++++ Source material
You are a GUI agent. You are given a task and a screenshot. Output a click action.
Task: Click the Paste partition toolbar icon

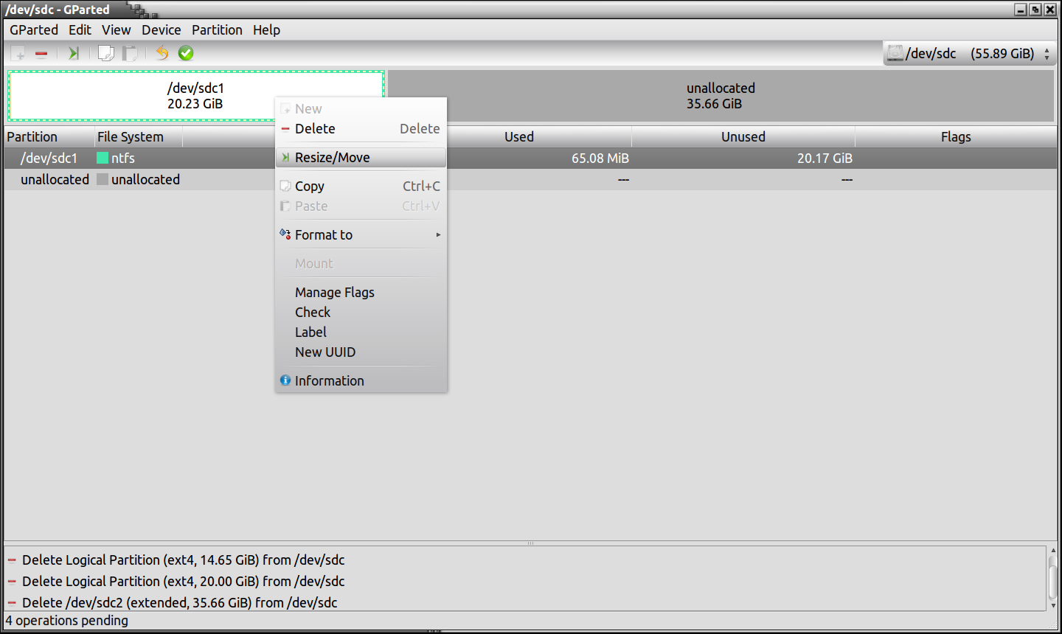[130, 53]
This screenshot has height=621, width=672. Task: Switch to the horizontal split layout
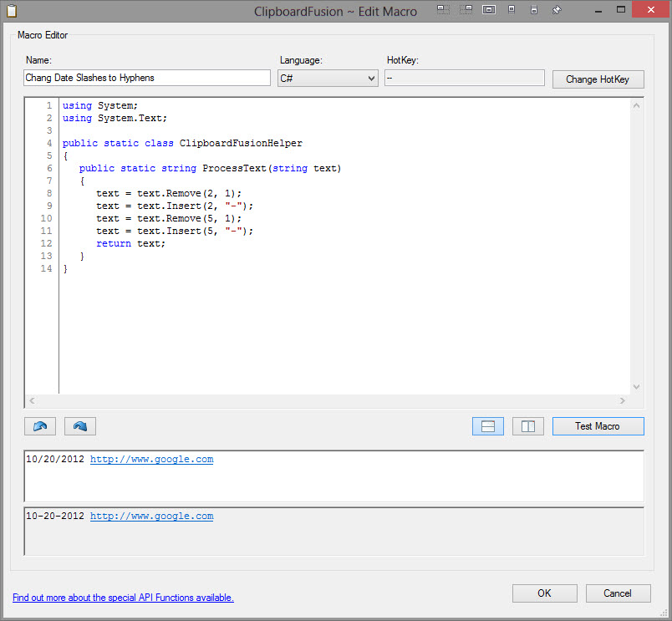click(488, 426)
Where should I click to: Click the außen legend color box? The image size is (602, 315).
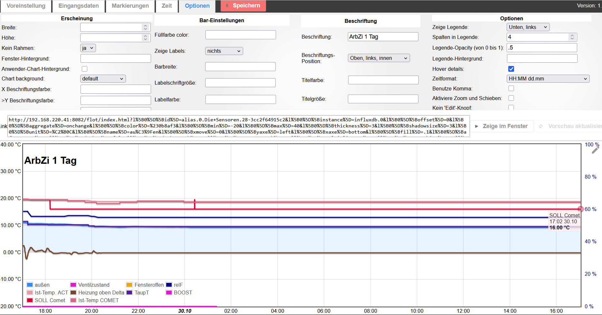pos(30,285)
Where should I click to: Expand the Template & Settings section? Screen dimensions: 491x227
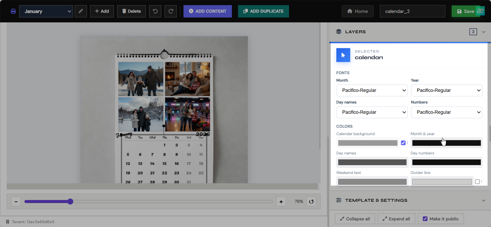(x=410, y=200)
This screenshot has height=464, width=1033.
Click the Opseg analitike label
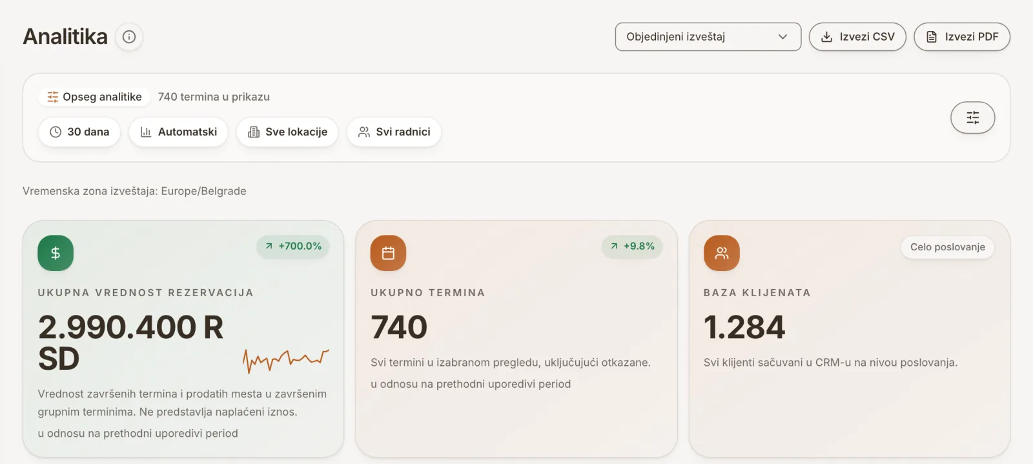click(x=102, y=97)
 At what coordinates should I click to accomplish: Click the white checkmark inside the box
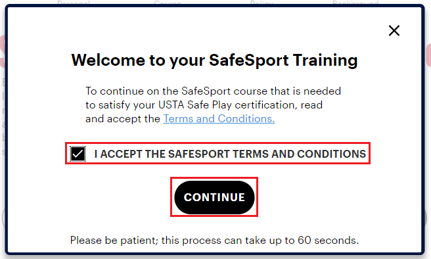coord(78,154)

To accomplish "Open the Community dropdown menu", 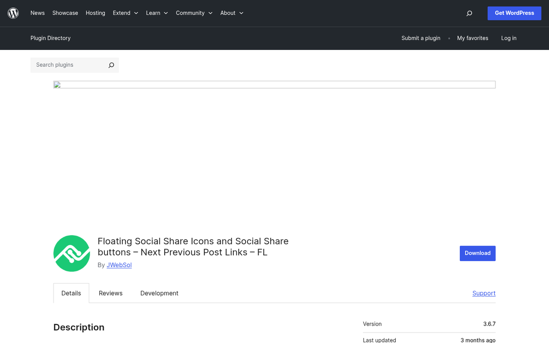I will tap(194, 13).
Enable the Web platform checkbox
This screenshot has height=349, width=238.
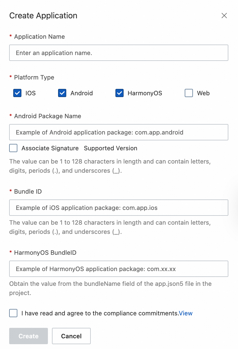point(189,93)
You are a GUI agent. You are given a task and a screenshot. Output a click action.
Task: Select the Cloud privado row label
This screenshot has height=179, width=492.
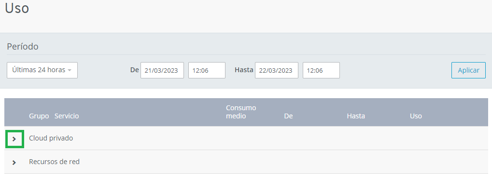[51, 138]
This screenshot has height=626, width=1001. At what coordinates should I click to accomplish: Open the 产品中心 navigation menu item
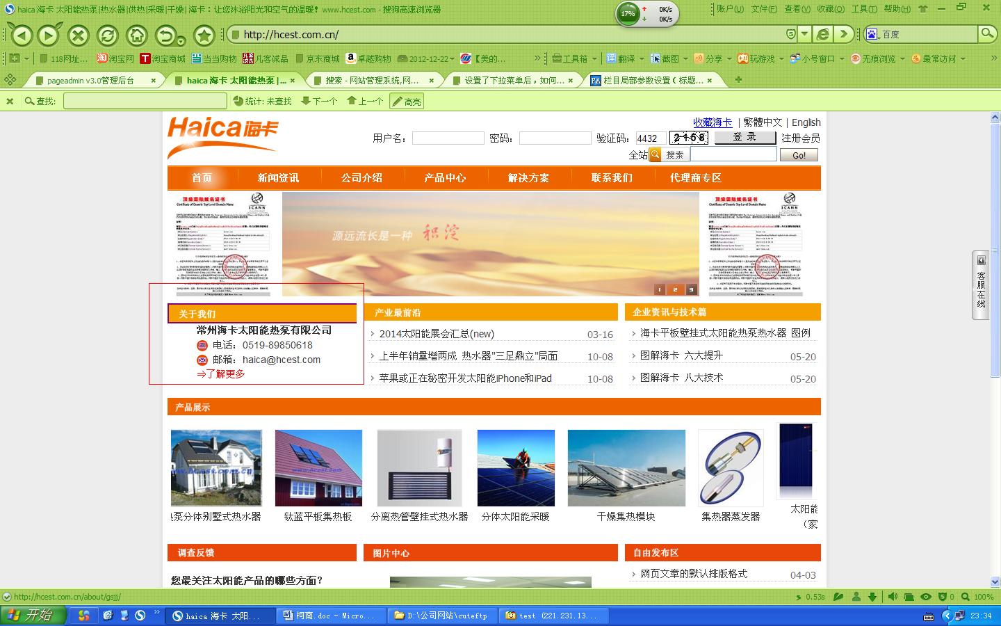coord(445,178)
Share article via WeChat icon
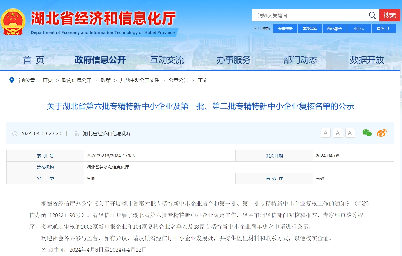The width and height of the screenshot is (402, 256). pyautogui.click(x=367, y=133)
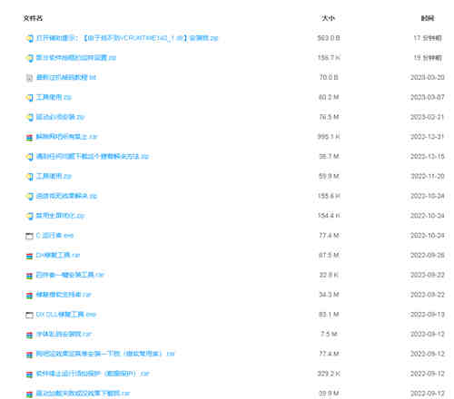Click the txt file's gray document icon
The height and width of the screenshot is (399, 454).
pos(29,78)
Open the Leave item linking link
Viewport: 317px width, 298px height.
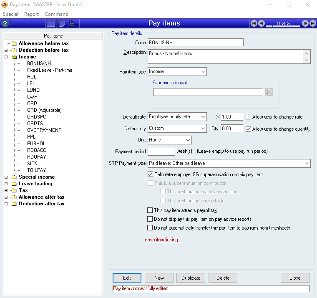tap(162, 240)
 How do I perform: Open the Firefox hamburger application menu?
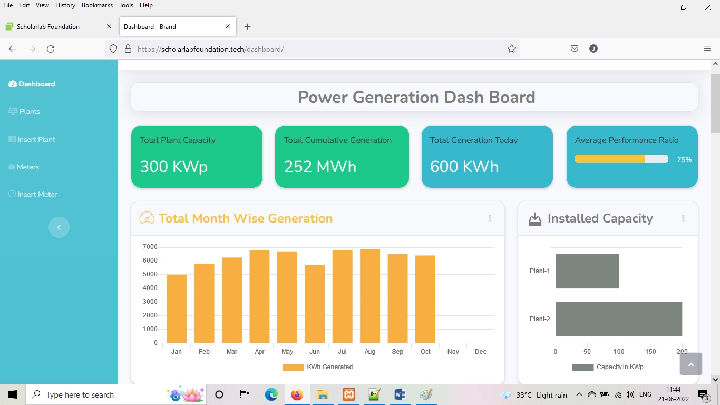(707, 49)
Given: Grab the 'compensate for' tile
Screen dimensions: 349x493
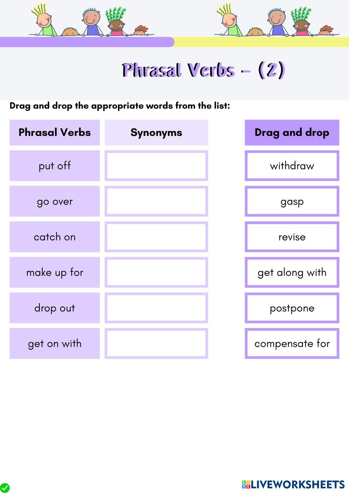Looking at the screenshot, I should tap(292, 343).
++++++++
Set down word for word every line from the one containing "Open the Leave item linking link" through the last line of the records above, both ends included. Leave out the pictures.

> _Exercise solution_:
Open the Leave item linking link
Viewport: 317px width, 298px height.
tap(162, 240)
 How do I perform: Open the Firefox hamburger application menu?
(707, 49)
Given: Grab the 'compensate for' tile
Screen dimensions: 349x493
Looking at the screenshot, I should tap(292, 343).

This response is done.